## INSTRUCTIONS FOR THE TASK
All lines from the one with "bizplay (110, 2554)" to the end of the material, both included, are to be written out exactly and without anything else.

——

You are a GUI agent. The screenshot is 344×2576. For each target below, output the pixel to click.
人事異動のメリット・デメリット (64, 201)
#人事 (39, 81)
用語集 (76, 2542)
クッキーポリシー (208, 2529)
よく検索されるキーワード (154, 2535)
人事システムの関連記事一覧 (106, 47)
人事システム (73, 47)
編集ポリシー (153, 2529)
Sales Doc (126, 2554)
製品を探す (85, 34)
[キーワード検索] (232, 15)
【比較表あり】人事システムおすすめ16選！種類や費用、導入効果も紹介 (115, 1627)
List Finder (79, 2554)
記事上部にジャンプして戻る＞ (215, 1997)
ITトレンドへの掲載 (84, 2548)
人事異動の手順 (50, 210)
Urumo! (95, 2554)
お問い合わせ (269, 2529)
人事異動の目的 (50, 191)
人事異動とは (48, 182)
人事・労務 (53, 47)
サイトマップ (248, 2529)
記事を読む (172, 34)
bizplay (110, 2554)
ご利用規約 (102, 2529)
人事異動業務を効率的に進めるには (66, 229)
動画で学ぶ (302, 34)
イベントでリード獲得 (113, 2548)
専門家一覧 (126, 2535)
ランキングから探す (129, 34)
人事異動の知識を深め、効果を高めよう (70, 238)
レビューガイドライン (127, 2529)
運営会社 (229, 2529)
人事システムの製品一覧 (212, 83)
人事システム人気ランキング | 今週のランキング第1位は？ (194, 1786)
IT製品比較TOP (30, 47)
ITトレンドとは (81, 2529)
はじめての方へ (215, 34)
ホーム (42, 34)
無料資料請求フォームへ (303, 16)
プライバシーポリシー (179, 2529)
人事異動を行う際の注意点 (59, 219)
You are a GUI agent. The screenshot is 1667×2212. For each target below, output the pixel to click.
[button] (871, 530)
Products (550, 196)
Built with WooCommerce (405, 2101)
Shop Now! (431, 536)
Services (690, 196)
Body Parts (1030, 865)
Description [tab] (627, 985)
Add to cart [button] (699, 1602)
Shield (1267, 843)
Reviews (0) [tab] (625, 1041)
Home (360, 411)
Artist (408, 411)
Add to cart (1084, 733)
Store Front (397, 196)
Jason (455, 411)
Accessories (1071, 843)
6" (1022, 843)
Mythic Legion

——

## FINISHED TASK
bizplay (110, 2554)
ご利用規約 (102, 2529)
人事異動業務を効率的に進めるには (66, 229)
動画で学ぶ (302, 34)
イベントでリード獲得 (113, 2548)
専門家一覧 (126, 2535)
ランキングから探す (129, 34)
人事異動の知識を深め、効果を高めよう (70, 238)
レビューガイドライン (127, 2529)
運営会社 (229, 2529)
人事システムの製品一覧 (212, 83)
人事システム人気ランキング | 今週のランキング第1位は？ (194, 1786)
IT製品比較TOP (30, 47)
ITトレンドとは (81, 2529)
はじめての方へ (215, 34)
ホーム (42, 34)
無料資料請求フォームへ (303, 16)
プライバシーポリシー (179, 2529)
人事異動を行う際の注意点 (59, 219)
You are a GUI agent. The screenshot is 1667×2212. For each target below, output the pixel to click.
[button] (871, 530)
Products (550, 196)
Built with WooCommerce (405, 2101)
Shop Now! (431, 536)
Services (690, 196)
Body Parts (1030, 865)
Description [tab] (627, 985)
Add to cart [button] (699, 1602)
Shield (1267, 843)
Reviews (0) [tab] (625, 1041)
Home (360, 411)
Artist (408, 411)
Add to cart (1084, 733)
Store Front (397, 196)
Jason (455, 411)
Accessories (1071, 843)
6" (1022, 843)
Mythic Legion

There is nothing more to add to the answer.